* [WHAT YOU NEED TO DO] Write out the records that appear below, verbatim and complete, but without pictures.

Stored data:

____________

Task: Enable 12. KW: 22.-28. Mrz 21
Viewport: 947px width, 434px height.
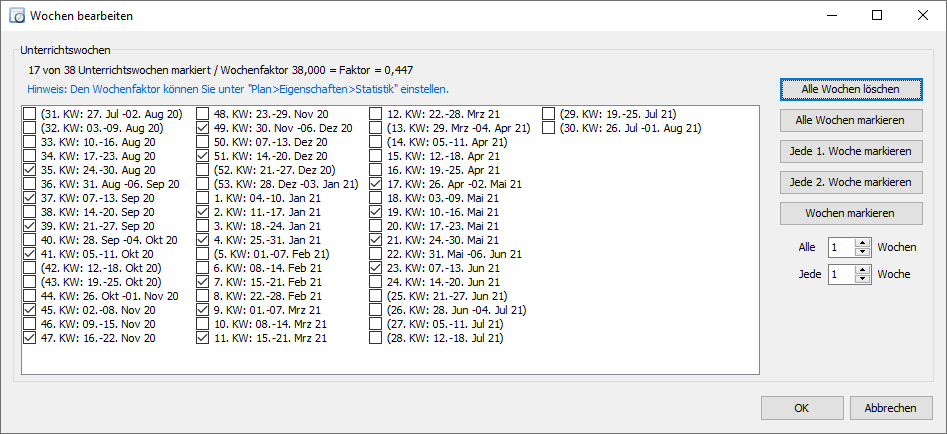Action: [376, 114]
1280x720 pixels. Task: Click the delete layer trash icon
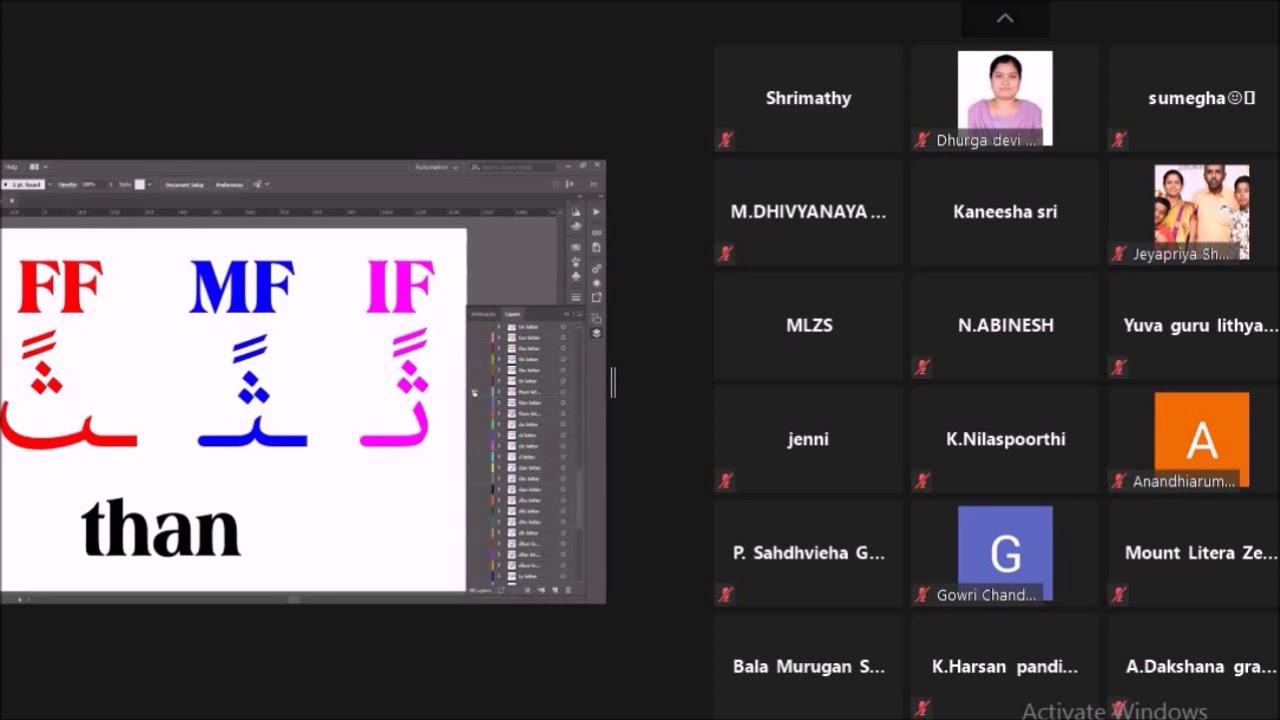pyautogui.click(x=568, y=590)
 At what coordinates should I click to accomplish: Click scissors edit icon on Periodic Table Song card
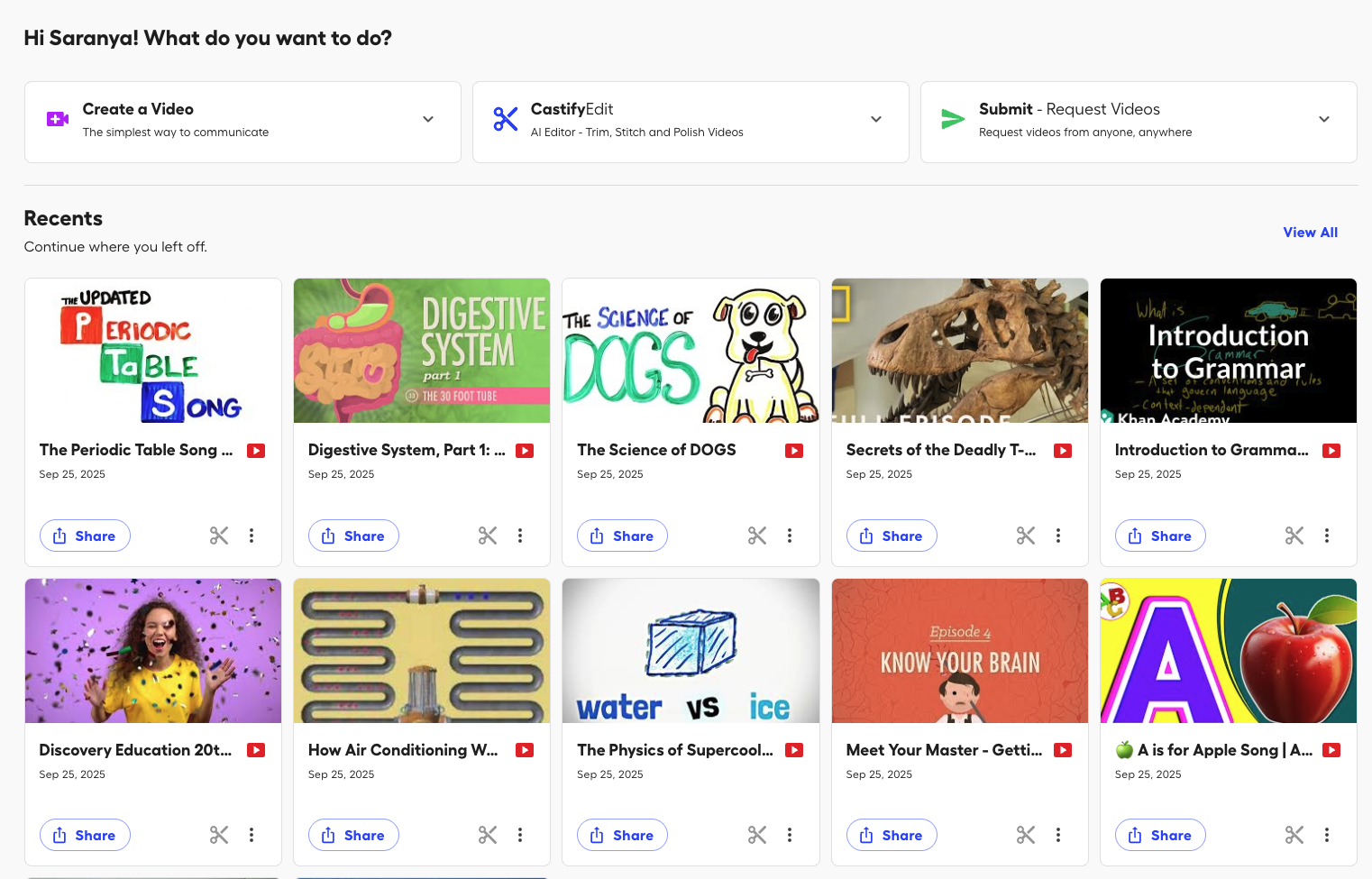(x=219, y=536)
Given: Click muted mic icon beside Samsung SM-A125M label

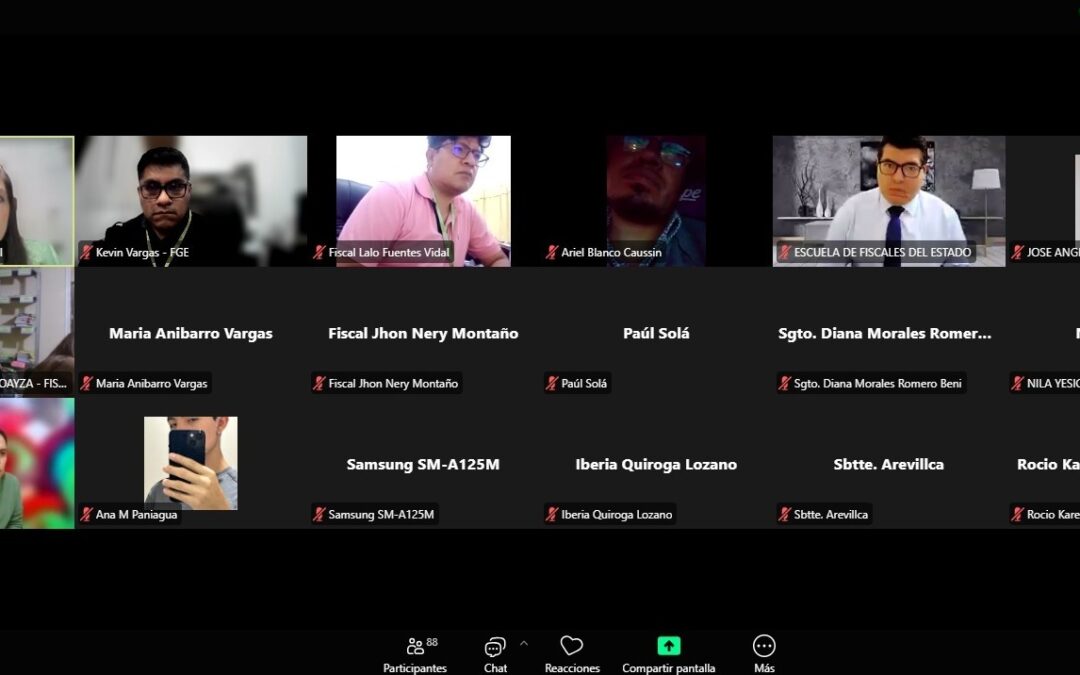Looking at the screenshot, I should click(x=320, y=515).

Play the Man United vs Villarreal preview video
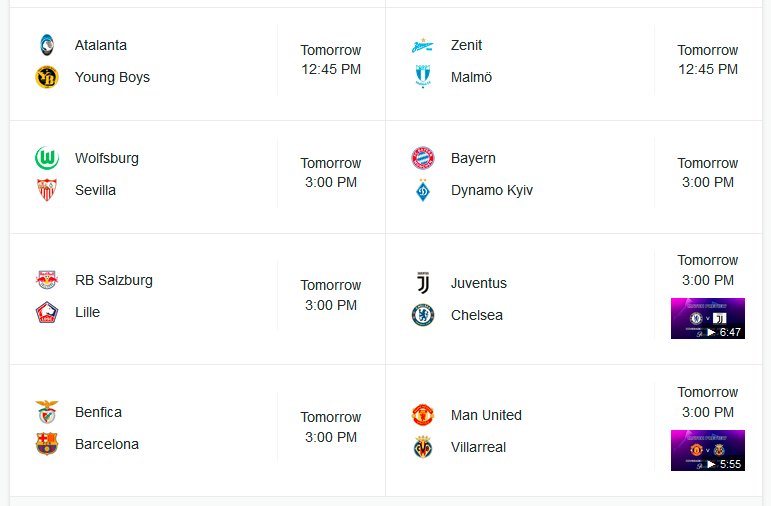[x=708, y=450]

____________

* [WRITTEN ANSWER]
Task: Enable 12. KW: 22.-28. Mrz 21
Viewport: 947px width, 434px height.
Action: [376, 114]
1280x720 pixels. Task: Click the delete layer trash icon
pyautogui.click(x=568, y=590)
 At what coordinates should I click to accomplish: Click scissors edit icon on Periodic Table Song card
(x=219, y=536)
Given: Click muted mic icon beside Samsung SM-A125M label

Looking at the screenshot, I should click(x=320, y=515).

Play the Man United vs Villarreal preview video
[x=708, y=450]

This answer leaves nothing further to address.